** START **
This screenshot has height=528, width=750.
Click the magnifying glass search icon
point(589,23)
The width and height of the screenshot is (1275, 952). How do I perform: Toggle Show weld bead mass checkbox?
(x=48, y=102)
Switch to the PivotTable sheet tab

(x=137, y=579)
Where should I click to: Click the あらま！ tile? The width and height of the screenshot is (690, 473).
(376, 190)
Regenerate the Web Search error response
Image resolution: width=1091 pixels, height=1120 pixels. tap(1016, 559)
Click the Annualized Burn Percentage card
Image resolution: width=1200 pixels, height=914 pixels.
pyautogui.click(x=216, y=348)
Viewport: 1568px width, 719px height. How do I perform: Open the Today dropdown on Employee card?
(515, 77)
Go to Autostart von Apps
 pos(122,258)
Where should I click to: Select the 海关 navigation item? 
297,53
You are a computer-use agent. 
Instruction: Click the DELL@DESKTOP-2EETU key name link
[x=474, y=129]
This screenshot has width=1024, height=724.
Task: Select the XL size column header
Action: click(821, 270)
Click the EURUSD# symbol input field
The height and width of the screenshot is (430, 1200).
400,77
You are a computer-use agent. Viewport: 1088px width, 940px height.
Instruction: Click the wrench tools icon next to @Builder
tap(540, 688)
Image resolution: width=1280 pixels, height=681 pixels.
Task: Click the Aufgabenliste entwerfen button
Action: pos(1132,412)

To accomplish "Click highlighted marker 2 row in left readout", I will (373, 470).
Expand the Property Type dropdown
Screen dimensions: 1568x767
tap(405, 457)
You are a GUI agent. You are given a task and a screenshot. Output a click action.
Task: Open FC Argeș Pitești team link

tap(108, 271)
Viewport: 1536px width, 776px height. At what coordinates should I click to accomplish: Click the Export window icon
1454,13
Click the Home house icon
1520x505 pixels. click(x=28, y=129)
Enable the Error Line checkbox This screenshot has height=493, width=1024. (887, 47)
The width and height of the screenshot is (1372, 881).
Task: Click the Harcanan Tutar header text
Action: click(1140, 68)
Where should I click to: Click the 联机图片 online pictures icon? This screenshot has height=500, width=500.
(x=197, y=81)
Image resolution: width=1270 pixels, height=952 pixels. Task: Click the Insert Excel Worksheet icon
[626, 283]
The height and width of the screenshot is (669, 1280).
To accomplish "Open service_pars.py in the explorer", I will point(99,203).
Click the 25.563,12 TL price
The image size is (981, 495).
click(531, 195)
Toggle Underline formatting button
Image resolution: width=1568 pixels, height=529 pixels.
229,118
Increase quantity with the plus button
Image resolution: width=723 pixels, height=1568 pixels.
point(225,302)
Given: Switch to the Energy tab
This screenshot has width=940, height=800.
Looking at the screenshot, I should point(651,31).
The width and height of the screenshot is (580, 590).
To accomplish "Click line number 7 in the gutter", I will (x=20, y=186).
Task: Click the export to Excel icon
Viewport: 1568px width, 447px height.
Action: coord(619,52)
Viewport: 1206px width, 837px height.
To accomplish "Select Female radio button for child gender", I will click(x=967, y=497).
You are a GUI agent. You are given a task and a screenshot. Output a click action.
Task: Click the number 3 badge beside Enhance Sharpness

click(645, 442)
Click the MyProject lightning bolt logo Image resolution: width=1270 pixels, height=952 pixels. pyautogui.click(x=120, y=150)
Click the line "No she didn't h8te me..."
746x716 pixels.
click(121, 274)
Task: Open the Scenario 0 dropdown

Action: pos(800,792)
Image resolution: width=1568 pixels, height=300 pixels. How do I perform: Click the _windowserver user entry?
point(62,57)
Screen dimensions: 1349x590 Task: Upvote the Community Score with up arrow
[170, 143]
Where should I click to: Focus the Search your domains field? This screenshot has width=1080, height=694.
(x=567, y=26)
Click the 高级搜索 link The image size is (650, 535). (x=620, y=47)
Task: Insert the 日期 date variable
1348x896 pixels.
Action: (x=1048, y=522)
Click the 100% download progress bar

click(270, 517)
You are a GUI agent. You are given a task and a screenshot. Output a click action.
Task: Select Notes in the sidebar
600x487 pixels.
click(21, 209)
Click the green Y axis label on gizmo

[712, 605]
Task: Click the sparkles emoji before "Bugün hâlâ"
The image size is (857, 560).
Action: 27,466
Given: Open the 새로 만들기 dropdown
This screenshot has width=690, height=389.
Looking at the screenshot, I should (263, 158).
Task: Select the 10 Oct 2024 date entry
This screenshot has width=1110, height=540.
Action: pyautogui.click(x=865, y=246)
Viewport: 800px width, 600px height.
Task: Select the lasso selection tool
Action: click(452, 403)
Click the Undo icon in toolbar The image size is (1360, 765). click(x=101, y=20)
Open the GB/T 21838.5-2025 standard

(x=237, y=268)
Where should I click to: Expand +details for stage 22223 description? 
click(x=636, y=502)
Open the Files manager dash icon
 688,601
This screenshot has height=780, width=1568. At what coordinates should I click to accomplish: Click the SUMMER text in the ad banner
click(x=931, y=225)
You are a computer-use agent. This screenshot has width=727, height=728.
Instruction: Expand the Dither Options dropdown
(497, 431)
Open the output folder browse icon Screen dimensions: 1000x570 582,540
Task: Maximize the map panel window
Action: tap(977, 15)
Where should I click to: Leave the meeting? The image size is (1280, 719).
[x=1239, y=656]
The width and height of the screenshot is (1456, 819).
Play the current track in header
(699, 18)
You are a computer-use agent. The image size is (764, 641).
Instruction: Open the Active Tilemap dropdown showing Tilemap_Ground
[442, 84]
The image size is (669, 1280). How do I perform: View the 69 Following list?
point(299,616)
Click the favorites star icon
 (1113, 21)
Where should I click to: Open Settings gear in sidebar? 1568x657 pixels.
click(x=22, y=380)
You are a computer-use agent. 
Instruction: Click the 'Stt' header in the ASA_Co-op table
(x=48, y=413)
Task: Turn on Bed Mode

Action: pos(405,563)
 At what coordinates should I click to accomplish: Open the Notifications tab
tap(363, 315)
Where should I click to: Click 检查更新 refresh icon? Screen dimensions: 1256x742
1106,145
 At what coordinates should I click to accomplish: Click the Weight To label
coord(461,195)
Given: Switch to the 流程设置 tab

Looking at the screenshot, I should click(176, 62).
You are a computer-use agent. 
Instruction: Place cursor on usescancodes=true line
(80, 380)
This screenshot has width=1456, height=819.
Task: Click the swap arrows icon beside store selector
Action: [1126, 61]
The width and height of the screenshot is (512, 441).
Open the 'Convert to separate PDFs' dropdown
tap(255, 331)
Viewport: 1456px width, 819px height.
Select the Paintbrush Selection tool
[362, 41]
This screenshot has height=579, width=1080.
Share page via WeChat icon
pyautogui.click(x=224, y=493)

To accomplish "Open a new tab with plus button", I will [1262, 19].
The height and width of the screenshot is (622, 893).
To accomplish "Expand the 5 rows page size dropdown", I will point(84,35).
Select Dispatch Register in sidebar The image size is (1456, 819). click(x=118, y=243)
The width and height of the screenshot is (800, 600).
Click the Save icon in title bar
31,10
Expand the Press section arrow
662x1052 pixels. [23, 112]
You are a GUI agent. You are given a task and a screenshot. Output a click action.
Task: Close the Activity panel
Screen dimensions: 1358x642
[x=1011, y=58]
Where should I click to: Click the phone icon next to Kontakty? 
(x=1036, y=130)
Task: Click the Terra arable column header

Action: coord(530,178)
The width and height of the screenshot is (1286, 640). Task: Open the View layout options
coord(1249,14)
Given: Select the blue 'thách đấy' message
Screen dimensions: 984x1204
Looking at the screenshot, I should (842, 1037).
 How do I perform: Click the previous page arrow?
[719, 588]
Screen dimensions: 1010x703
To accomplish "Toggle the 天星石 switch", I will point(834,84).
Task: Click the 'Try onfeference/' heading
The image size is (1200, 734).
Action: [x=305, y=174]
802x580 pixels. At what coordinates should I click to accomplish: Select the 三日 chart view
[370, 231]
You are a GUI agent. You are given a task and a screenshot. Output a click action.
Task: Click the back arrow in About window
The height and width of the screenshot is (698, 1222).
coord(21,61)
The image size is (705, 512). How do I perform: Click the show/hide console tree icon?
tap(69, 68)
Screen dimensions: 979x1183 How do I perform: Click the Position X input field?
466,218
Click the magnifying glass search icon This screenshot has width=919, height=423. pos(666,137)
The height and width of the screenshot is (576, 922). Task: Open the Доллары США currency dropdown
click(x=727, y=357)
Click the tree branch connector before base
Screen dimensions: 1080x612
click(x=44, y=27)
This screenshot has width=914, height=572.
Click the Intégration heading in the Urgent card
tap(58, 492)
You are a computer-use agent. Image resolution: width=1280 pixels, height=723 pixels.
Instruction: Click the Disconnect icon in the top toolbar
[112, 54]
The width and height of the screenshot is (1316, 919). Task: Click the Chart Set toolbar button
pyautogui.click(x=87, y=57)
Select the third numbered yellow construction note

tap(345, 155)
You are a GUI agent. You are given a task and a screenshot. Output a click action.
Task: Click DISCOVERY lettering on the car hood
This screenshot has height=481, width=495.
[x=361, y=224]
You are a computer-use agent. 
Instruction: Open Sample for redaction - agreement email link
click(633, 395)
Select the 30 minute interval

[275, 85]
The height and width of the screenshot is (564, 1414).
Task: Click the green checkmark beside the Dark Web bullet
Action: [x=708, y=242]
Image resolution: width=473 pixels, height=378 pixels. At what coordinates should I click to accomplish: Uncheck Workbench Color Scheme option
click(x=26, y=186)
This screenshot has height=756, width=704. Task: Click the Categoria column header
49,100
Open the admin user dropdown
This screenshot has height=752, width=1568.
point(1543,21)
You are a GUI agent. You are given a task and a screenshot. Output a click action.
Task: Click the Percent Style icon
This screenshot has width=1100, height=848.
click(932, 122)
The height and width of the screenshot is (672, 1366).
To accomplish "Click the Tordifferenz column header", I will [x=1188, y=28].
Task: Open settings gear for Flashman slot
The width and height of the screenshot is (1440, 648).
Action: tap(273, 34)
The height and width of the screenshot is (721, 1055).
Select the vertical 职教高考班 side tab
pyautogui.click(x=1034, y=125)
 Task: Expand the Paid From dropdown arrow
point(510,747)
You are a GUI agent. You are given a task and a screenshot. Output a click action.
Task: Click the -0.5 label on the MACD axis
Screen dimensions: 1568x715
** END **
Task objective.
Lay out the data as a numbered list, starting at the line that contains "This screenshot has height=756, width=704." and continuing through the last line of the data. Skip any blank lines.

Correct response.
1. This screenshot has height=756, width=704. Task: Click the Categoria column header
2. 49,100
3. Open the admin user dropdown
4. This screenshot has height=752, width=1568.
5. point(1543,21)
6. You are a GUI agent. You are given a task and a screenshot. Output a click action.
7. Task: Click the Percent Style icon
8. This screenshot has width=1100, height=848.
9. click(932, 122)
10. The height and width of the screenshot is (672, 1366).
11. To accomplish "Click the Tordifferenz column header", I will [x=1188, y=28].
12. Task: Open settings gear for Flashman slot
13. The width and height of the screenshot is (1440, 648).
14. Action: tap(273, 34)
15. The height and width of the screenshot is (721, 1055).
16. Select the vertical 职教高考班 side tab
17. pyautogui.click(x=1034, y=125)
18.  Task: Expand the Paid From dropdown arrow
19. point(510,747)
20. You are a GUI agent. You are given a task and a screenshot. Output a click action.
21. Task: Click the -0.5 label on the MACD axis
22. Screen dimensions: 1568x715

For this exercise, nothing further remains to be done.